• j4k3@lemmy.world
    link
    fedilink
    English
    arrow-up
    5
    ·
    8 months ago

    I think the main issue may become the control over new models. Maybe not as much in the image diffusion space, but more in the LLMs. The models are static. We live in a time when a Llama2 70B is accessible and current. The question is will these models stay relevant if large models are not continuously provided. We can patch and merge, but at what point are we going to need an updated base model.

    Personally, I think most of current AI is like an analog to the early days of microprocessors line the 6502, 68k, and 8088. The real future is in the expansion and integration of AI peripherals into more complex agents and model loader code. We need easily accessible ways to run a small model that handles gate keeping with boolean outputs integrated into the larger model. We need something like a model that can spot errors faster than real time as the large model output is streaming, the smaller running in parallel on a single CPU logical core. If an error is found, step back the generation by a single step and try again. Stuff like this can be done with langchain but they need to be made easy for end users.

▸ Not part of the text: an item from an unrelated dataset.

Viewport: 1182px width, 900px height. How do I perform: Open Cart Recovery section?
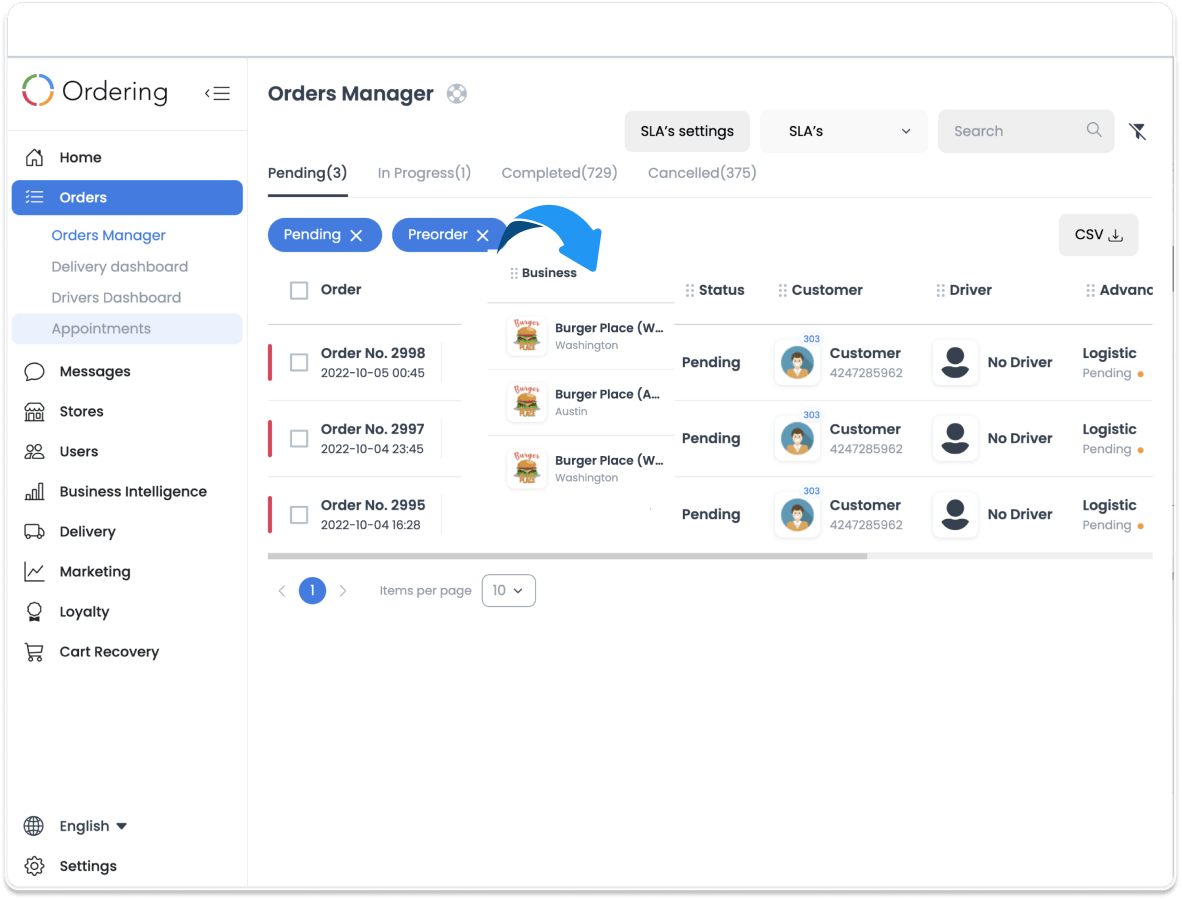pyautogui.click(x=108, y=651)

    I think we’ll see more models with neural networks designed to run on specific hardware because this is more marketable. Open Source (I’m a diehard fan of FOSS here) may struggle to keep up with models designed for devices like phones where the only option is to design the model for the device hardware. I really hope that does not happen.

    I would like to see people start selling high quality LoRAs for niche stuff. I would spend a few bucks for a LoRA embedding generated specifically for my favorite 70B chat model that covers all of Isaac Author’s YT content on Science and Futurism.